Funeral in Blue - Anne Perry [112]
And even if Kristian were all she believed in, his work with the sick, that did not mean he was capable of the kind of love that binds individuals. Sometimes it is easier to love a cause than a person. The demands are different. With a blinding clarity like the clean cut of a razor, so sharp at first you barely feel it, she saw the inner vanity of experiencing the uncritical dependence of someone profoundly ill who needs your help, whose very survival depends upon you. You have the power to ease immediate, terrible physical pain.
The needs of a wife are nothing like that. A close human bond demands a tolerance, an ability to adjust, to moderate one’s own actions and to accept criticism, even unreasonable behavior at times, to listen to all kinds of chatter and hear the real message behind the words. Above all, it needs the sharing of self, the dreams and the fears, the laughter and the pain. It means taking down the defenses, knowing that sooner or later you will be hurt. It means tempering ideals and acknowledging the vulnerable and flawed reality of human beings.

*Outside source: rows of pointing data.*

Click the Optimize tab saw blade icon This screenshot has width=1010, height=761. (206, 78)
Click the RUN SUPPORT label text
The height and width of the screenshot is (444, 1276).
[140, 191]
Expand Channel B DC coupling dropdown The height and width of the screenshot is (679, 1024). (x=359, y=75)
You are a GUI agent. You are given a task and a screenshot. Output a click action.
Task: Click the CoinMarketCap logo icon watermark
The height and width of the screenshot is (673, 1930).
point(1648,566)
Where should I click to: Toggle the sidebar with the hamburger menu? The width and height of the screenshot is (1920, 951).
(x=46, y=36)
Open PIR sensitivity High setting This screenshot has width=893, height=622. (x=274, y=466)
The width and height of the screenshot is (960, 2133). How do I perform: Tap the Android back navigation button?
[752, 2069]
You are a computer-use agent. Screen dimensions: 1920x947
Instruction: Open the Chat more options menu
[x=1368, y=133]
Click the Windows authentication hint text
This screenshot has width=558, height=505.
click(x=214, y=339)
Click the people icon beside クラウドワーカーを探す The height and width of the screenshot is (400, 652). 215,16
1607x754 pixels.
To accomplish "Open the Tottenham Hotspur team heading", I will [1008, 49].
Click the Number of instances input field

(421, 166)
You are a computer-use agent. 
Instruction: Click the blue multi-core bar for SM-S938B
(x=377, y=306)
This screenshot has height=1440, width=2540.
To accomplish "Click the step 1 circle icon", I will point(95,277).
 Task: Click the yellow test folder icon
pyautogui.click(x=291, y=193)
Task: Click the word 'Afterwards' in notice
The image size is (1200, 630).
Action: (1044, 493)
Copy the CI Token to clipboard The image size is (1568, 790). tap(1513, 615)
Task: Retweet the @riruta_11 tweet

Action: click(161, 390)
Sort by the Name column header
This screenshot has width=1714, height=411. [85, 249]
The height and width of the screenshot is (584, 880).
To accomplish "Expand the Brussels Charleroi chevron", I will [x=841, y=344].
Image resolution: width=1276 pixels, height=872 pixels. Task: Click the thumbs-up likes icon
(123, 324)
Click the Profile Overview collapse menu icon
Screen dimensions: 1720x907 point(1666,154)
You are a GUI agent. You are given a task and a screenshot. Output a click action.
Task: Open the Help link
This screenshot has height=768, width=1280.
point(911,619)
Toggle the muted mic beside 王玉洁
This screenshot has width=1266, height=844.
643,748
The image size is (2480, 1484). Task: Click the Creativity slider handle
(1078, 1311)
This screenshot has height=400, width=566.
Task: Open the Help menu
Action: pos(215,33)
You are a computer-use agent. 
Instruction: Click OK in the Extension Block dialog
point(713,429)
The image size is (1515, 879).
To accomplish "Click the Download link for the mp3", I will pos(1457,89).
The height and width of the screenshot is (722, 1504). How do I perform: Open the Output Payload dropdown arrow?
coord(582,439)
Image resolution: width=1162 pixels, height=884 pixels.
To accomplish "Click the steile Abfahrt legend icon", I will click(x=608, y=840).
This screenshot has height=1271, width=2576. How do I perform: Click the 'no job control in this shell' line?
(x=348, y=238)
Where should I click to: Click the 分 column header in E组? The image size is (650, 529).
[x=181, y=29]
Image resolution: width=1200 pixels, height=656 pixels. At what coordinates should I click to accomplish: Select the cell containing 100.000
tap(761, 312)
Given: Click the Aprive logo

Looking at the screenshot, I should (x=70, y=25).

Perhaps, after all, Kristian was not capable of that, or simply not willing. She thought back to earlier in the year, to the men from America who had come to buy guns for the Civil War which was even now tearing that country apart. They had been idealists, and one at least had permitted the general passion to exclude the particular. Hester had told her of it in one of their many long hours together, of the slow realization, and the grief. It was a consuming thing, and allowed room for nothing and no one else. It sprang not from the justice of the cause but from the nature of the man. Was Kristian like that, too, a man who could love an idea but not a woman? It was possible.
And perhaps she herself had been guilty of falling in love with an ideal, not a real man, with his passions that were less bright, and his weaknesses?
Then it would not matter what Elissa was like, how brave and beautiful, how generous or how kind, or funny, or anything else. It could have been she who was trapped in the marriage, and sought her way out through the lunacy of gambling.
And all the thoughts filling her mind did not succeed in driving out the image of the other murdered woman, the artists’ model whose only sin had been seeing who had killed Elissa. No rationalization could excuse her death. The thought that Kristian might have killed her was intolerable, and she thrust it away, refusing even to allow the words into her mind.
There were things to be done. She closed the newspaper, ate the last of her toast and ignored the cold tea in her cup. Before the trial opened she had one visit to make which was going to require all her concentration and self-control. She had no status whatever in the matter. She was not a relative, employer or representative of anyone. To attend every day with no duty, no reason beyond friendship, and to be obliged to be nothing but a helpless onlooker would be excruciating. If she were there representing the hospital governors, who very naturally had a concern for Kristian as his employers, and for their own reputation because of that, then her presence was explained, even her intervention, if any opportunity presented itself.
To do this she must go and see Fermin Thorpe, and persuade him of the necessity. It was an interview she dreaded. She loathed the man, and now she had not her usual armor of assurance, or the indifference to what he thought which her social position normally provided. She needed something only he could grant her. How could she ask him for it while hiding her vulnerability so he did not sense it and take his chance to be revenged for years of imagined affront?
The longer she thought about it the more daunting it became. She had no time to waste, the trial would begin tomorrow. Better she go now, before too much imagination robbed her of what courage she had left.